Abstract

Acoustic imaging systems construct spatial maps of sound sources and have potential in various applications, but large, cumbersome form factors limit their adoption. This paper investigates methodologies to miniaturize acoustic camera systems for improved mobility. Our approach optimizes planar microphone array design to achieve directional sensing capabilities on significantly reduced footprints compared to benchmarks. The current prototype utilizes a 128−microphone, 50 × 50 cm2 array with beamforming algorithms to visualize acoustic fields in real time but its stationary bulk hampers portability.

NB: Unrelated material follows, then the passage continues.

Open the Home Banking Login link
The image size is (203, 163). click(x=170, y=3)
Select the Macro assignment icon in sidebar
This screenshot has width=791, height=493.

We propose minimizing the physical aperture by carefully selecting microphone positions and quantities with tailored spatial filter synthesis. This irregular array geometry concentrates sensitivity toward target directions while avoiding aliasing artefacts. Simulations demonstrate a 32−element, ≈20 × 20 cm2 array optimized this way can outperform the previous array in directivity and noise suppression in a sub-range of frequencies below 4 kHz, supporting a 4× surface factor reduction with acceptable trade-offs. Ongoing work involves building and testing miniature arrays to validate performance predictions and address hardware challenges. The improved mobility of compact acoustic cameras could expand applications in car monitoring, urban noise mapping and other industrial fields limited by current large systems.